U.S. Says Funding of Groups in Venezuela is to “Promote Democracy”

U.S. spokesman Richard Boucher dismissed accusations made by Venezuelan President Chavez about U.S. financing of groups seeking to oust him, and about U.S. involvement in the 2002 coup d'etat

Washington DC. Feb. 19, 2004 (Venezuelanalysis.com).- U.S. State Department Spokesman Richard Boucher dismissed recent accusations made by Venezuelan President Hugo Chavez about U.S. aid to groups in Venezuela trying to oust him, and U.S. participation in the April 2002 coup d’etat that briefly toppled him.

“Well, it’s not the first time he’s made accusations, but I have to say, they’re not serious ones. They’re statements and accusations that are just plain not true and we categorically reject them,” said Boucher.
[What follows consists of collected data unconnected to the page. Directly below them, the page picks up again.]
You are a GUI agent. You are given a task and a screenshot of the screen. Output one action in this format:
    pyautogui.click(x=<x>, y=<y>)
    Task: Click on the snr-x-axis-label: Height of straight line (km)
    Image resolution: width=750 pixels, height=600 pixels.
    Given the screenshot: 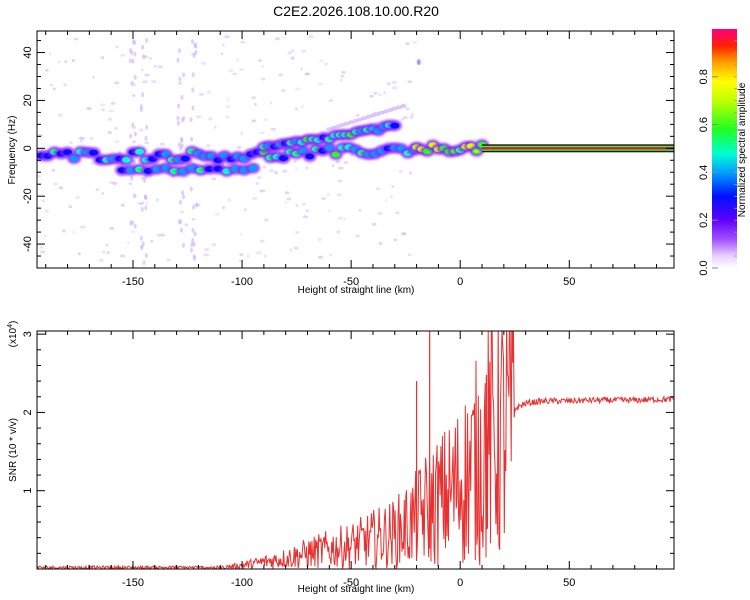 What is the action you would take?
    pyautogui.click(x=356, y=590)
    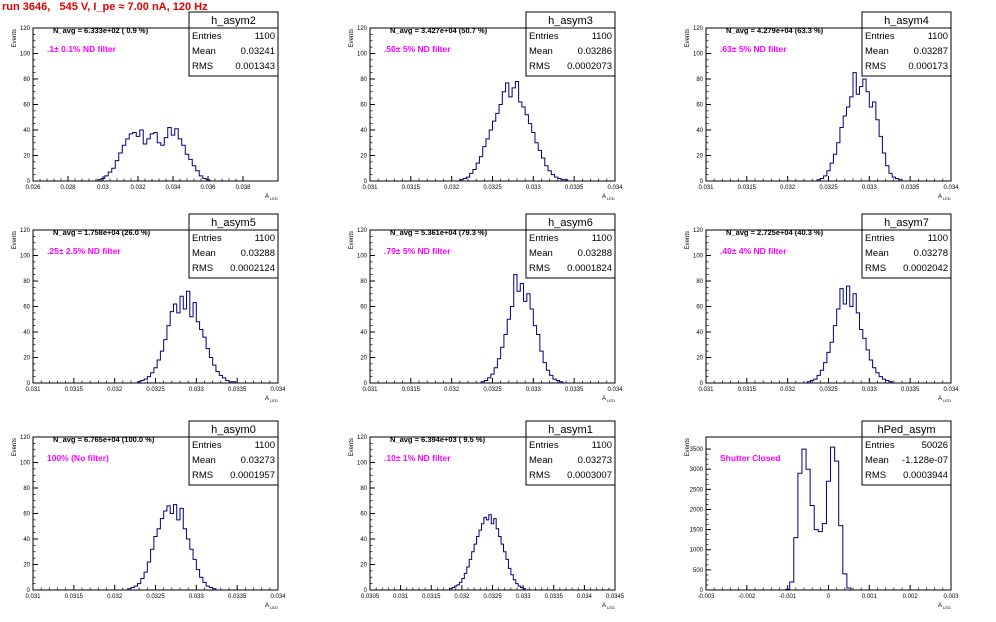 This screenshot has width=996, height=622. I want to click on stats-mean-value: 0.03288, so click(258, 254). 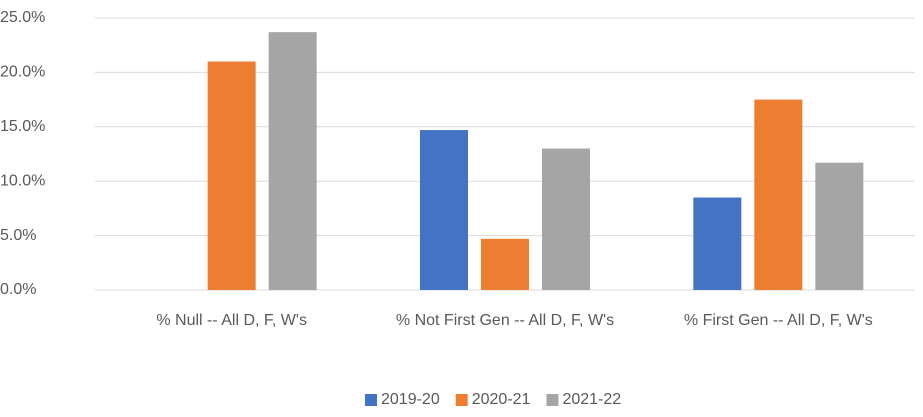 What do you see at coordinates (18, 236) in the screenshot?
I see `y-tick-label: 5.0%` at bounding box center [18, 236].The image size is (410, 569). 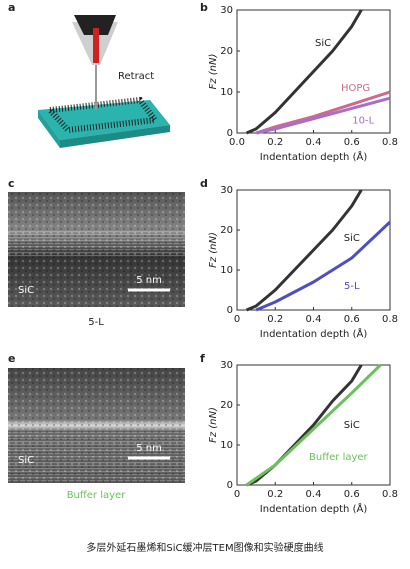 I want to click on tem-image-e, so click(x=96, y=426).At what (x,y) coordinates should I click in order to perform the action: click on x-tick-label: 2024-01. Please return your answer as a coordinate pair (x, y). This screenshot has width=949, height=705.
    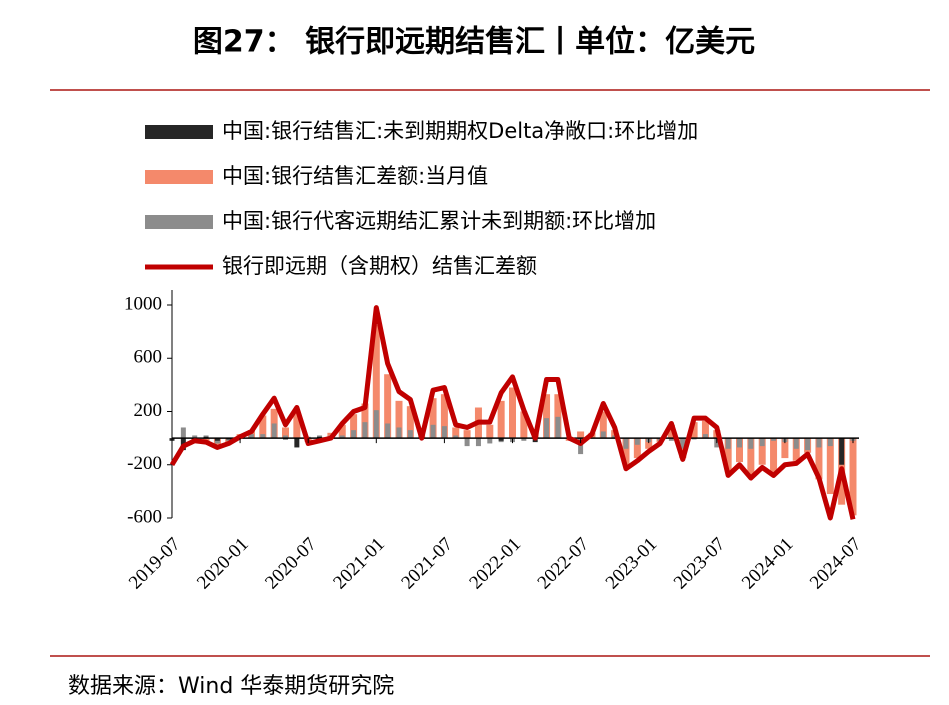
    Looking at the image, I should click on (768, 564).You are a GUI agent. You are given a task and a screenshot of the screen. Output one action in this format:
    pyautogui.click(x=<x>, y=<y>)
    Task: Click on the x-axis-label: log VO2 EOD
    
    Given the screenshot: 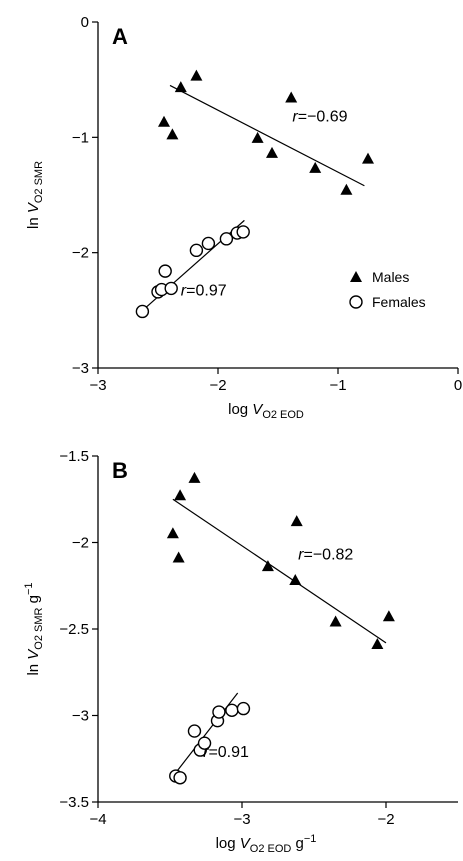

Boucher said that Chavez’s accusations are made “to divert attention” away from the referendum process currently underway in Venezuela. The Venezuelan National Electoral Council is validating and counting signatures collected by foes of Chavez, for a possible recall referendum on his mandate. Hundreds of thousands of the petition forms reviewed by the Council so far, show irregularities, and could be disqualified. A final decision is expected by mid March.

Boucher said that the U.S. provides “funding to groups that promote democracy and strengthen civil society in Venezuela and around the globe.” He argued that the funds are for the benefit of democracy, not to support any particular political faction. Recently declassified documents show the extent of the U.S. government aid to numerous opposition groups in Venezuela, including Sumate, the company that organized the recall referendum campaign against Chavez.

Refuses to name pro-Chavez groups receiving US funds

According to Boucher, dozens of pro-Venezuelan government political party members and over half a dozen Venezuelan parliamentarians have benefited directly from U.S.-funded training and visitors program. “I don’t have a list with me now. We’ll try to get that for you, if we can,” said Boucher when asked to name those pro-government groups. Boucher later refused to provide such list to a journalist for Venezuela’s National Public Radio. President Chavez said yesterday that no group who supports him would accept money from the U.S. government.

Boucher added that the goal of the U.S. government through the “Group of [countries] Friends of Venezuela” is to “see that the constitutional rights of signatories to the petitions are respected.”

Boucher asked people to respect the validation and counting process and to respect the people involved in it.

When asked about whether U.S. officials have discussed with other countries in the “Group of Friends of Venezuela” Chavez’s recent comments about the US, Boucher said “I don’t think anybody takes them seriously.”

U.S. media outlets such as Newsweek and the New York Times have commented on the U.S. government possible involvement in the April 2002 coup against Chavez, who for more than a year remained silent on the issue until recently. The presence at the presidential palace, of the U.S. Ambassador to Venezuela, to visit the dictator that briefly replaced Chavez after the coup, was well covered by the local media.